Objet – Problèmes relatifs à la fusion des deux enseignement primaires en Algérie
Ref. Votre dépêche n°2544 CC du 26 mars 1948
En réponse à la dépêche rappelée en référence, j’ai l’honneur de vous adresser mon avis et mes observations sur le problème de la fusion évoqué par la motion LECHANI.
Une remarque préalable s’impose tout d’abord. Le problème de la « fusion » entre l’enseignement des européens et celui des musulmans est posé depuis une vingtaine d’années, d’une manière quelque peu équivoque.
A en croire les auteurs des diverses motions qui ont été présentées tour à tour aux conseils généraux d’Algérie et à l’Assemblée financière, il y aurait actuellement en Algérie, d’une part, deux cadres d’enseignement et deux catégories d’écoles séparées par une cloison étanche ; et, d’autre part, il suffirait de mettre en vigueur un simplet décret pour réaliser « la fusion ».
Malgré les réserves et atténuations que comporte la proposition Lechani, cette impression subsiste après lecture.

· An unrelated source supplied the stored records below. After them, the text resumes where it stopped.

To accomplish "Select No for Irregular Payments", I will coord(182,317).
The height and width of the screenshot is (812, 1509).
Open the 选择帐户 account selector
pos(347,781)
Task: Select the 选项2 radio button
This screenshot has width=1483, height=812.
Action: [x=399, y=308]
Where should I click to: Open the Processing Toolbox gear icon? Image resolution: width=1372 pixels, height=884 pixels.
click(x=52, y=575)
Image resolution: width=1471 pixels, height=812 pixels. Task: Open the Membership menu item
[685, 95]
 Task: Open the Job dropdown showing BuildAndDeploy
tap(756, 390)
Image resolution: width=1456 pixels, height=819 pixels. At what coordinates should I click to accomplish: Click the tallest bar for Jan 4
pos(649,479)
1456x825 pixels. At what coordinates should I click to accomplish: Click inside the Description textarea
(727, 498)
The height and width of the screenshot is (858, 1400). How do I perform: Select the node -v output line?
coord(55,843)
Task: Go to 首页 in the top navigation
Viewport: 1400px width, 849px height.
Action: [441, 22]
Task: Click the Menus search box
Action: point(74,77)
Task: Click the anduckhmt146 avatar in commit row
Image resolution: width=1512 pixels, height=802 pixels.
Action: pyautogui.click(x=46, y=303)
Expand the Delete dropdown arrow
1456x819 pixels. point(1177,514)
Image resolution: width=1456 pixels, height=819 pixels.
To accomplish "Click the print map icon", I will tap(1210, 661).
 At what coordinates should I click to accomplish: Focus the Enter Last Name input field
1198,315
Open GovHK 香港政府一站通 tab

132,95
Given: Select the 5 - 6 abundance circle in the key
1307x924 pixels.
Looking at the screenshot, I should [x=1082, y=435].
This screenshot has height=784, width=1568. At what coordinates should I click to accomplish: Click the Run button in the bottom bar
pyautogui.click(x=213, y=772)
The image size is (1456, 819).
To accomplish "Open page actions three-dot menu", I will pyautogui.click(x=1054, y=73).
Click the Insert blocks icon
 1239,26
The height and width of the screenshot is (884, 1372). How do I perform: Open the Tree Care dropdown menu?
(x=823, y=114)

La réalité est tout autre.
Pour avoir une perception plus exacte des problèmes divers et complexes qu’implique cette formule singulière « la fusion », il nécessaire de rappeler que l’enseignement primaire, en Algérie, a d’abord été unique, sinon dans le cadre des écoles, du moins dans les programmes et les méthodes pédagogiques, notamment dans la période de 1865 à 1883 ; que l’instauration d’un enseignement « spécial » pour les indigènes s’est effectuée d’une manière volontaire et méditée de 1883 à 1899, et que la dualité la plus accusée a régné effectivement de 1899 à 1920. Mais il ne faut pas omettre, compte tenu des divers problèmes qu’une analyse élémentaire révèlera, qu’une série de solutions leur ont déjà été apportées, autrement dit, que « la fusion » est en marche, en voie de réalisation progressive et que plusieurs étapes importantes ont été franchies dès 1920 ; enfin, que cette fusion ne doit pas être le simple retour en état de choses périmé.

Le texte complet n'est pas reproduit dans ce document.